◆ TASK TO COMPLETE:
Please render the listing as a numbered list, from the line with "Where should I click to: Toggle" to the line with "pyautogui.click(x=356, y=724)", including both and leaving out any blank lines.

◆ Entries showing where items appear:
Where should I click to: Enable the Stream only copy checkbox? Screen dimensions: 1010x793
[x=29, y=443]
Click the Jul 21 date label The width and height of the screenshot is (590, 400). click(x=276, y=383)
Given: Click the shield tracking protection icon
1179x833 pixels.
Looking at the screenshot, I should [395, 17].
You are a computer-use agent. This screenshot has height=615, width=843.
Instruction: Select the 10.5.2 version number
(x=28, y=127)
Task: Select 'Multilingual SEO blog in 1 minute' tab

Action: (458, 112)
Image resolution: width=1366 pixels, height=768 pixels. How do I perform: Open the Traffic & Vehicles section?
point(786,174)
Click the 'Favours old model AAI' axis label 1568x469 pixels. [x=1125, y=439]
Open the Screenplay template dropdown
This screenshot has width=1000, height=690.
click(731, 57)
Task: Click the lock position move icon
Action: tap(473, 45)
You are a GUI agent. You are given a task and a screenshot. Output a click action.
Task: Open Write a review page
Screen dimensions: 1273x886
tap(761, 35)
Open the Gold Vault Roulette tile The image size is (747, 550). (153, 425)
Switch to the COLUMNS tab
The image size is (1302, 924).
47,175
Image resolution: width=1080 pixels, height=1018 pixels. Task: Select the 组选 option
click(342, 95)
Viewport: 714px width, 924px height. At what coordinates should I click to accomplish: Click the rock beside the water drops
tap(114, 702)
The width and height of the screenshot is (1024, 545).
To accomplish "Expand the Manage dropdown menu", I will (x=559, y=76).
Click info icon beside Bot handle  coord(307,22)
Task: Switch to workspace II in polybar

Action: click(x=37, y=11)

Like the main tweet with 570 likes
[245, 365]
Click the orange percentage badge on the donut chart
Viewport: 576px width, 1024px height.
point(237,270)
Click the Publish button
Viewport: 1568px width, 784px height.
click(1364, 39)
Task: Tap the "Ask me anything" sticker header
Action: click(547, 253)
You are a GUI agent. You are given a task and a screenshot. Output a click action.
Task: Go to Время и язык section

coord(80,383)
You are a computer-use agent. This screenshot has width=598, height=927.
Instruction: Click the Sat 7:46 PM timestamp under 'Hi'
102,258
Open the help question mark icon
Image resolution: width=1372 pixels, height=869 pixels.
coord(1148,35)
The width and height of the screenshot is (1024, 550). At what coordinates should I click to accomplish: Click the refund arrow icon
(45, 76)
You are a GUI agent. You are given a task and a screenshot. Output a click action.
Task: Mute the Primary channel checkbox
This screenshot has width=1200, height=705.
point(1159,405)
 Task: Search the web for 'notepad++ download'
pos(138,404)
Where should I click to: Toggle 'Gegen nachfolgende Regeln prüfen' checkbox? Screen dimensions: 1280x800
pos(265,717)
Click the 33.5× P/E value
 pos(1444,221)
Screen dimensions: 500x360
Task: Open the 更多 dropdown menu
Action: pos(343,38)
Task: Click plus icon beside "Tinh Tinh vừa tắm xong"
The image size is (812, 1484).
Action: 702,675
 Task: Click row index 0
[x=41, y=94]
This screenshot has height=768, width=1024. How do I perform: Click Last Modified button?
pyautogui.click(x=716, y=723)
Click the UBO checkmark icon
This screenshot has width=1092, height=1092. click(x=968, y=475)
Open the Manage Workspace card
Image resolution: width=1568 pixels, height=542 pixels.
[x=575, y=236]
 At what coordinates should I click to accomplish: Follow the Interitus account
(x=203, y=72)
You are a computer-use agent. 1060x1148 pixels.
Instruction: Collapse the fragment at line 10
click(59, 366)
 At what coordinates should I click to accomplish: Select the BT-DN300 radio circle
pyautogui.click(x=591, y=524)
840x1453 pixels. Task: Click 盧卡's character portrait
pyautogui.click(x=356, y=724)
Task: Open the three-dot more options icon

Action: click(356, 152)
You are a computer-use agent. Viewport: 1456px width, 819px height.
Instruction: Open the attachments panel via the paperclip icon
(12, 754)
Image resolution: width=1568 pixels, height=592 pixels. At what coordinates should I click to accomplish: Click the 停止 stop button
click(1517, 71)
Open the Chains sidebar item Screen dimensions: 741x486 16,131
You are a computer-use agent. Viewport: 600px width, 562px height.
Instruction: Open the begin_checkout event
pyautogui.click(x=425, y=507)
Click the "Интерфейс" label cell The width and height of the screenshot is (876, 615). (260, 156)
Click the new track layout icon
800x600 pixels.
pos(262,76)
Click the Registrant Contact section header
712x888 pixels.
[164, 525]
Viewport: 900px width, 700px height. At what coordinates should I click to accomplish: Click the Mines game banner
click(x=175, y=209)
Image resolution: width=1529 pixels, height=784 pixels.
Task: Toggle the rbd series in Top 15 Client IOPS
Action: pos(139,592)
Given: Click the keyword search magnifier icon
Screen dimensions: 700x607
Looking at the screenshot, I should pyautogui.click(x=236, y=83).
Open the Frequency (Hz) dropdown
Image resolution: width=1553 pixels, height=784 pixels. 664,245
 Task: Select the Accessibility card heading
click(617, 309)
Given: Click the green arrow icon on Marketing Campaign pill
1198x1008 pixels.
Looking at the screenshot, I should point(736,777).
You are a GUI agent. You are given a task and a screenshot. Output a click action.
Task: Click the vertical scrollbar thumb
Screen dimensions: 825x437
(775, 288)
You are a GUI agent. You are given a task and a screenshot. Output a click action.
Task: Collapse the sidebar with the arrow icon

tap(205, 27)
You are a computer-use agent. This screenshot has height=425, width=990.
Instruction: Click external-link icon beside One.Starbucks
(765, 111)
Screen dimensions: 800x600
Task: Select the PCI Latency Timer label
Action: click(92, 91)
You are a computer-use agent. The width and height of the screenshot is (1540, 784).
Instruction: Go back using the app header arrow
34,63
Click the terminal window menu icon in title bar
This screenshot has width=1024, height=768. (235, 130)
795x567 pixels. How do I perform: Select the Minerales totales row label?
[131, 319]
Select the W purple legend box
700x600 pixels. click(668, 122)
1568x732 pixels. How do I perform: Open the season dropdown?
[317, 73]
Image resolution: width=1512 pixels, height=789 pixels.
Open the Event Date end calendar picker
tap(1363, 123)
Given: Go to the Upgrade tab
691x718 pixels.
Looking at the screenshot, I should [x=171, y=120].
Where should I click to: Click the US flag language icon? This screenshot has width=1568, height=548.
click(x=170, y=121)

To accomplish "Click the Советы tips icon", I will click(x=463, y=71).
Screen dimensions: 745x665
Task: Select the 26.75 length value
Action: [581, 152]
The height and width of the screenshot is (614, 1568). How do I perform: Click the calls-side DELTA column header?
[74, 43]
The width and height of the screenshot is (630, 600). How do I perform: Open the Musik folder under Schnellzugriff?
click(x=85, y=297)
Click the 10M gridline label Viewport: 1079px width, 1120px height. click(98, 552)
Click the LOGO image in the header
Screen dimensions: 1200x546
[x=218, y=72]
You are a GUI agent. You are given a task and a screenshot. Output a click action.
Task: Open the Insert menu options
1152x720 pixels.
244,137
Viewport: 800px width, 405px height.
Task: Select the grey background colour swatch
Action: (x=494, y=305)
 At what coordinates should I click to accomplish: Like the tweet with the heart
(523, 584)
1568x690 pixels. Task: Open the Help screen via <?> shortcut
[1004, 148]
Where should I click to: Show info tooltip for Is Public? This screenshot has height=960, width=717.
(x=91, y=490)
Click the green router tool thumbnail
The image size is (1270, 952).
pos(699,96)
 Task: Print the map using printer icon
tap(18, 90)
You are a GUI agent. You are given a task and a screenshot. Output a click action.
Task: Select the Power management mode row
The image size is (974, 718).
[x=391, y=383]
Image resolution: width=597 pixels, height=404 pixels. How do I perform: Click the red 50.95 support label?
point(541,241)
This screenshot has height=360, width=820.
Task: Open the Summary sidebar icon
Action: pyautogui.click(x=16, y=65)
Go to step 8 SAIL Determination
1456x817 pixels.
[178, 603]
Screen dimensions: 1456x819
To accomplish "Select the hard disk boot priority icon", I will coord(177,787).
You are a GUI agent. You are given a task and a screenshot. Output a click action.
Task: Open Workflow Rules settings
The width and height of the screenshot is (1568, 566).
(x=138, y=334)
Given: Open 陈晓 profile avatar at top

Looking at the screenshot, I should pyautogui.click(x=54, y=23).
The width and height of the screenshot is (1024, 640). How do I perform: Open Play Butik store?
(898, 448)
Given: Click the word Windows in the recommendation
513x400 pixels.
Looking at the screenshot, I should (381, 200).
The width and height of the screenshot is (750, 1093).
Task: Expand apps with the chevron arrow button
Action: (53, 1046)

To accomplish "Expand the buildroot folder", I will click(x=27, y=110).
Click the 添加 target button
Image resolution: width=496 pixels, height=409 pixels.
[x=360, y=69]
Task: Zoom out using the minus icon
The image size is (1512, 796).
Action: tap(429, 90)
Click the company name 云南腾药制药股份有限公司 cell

◆ EXPECTED ANSWER:
1. Where should I click to: Toggle 'Gegen nachfolgende Regeln prüfen' checkbox? Screen dimensions: 1280x800
2. pos(265,717)
3. Click the 33.5× P/E value
4.  pos(1444,221)
5. Screen dimensions: 500x360
6. Task: Open the 更多 dropdown menu
7. Action: pos(343,38)
8. Task: Click plus icon beside "Tinh Tinh vừa tắm xong"
9. The image size is (812, 1484).
10. Action: 702,675
11.  Task: Click row index 0
12. [x=41, y=94]
13. This screenshot has height=768, width=1024. How do I perform: Click Last Modified button?
14. pyautogui.click(x=716, y=723)
15. Click the UBO checkmark icon
16. This screenshot has width=1092, height=1092. click(x=968, y=475)
17. Open the Manage Workspace card
18. Image resolution: width=1568 pixels, height=542 pixels.
19. [x=575, y=236]
20.  At what coordinates should I click to accomplish: Follow the Interitus account
21. (x=203, y=72)
22. You are a computer-use agent. 1060x1148 pixels.
23. Instruction: Collapse the fragment at line 10
24. click(59, 366)
25.  At what coordinates should I click to accomplish: Select the BT-DN300 radio circle
26. pyautogui.click(x=591, y=524)
27. 840x1453 pixels. Task: Click 盧卡's character portrait
28. pyautogui.click(x=356, y=724)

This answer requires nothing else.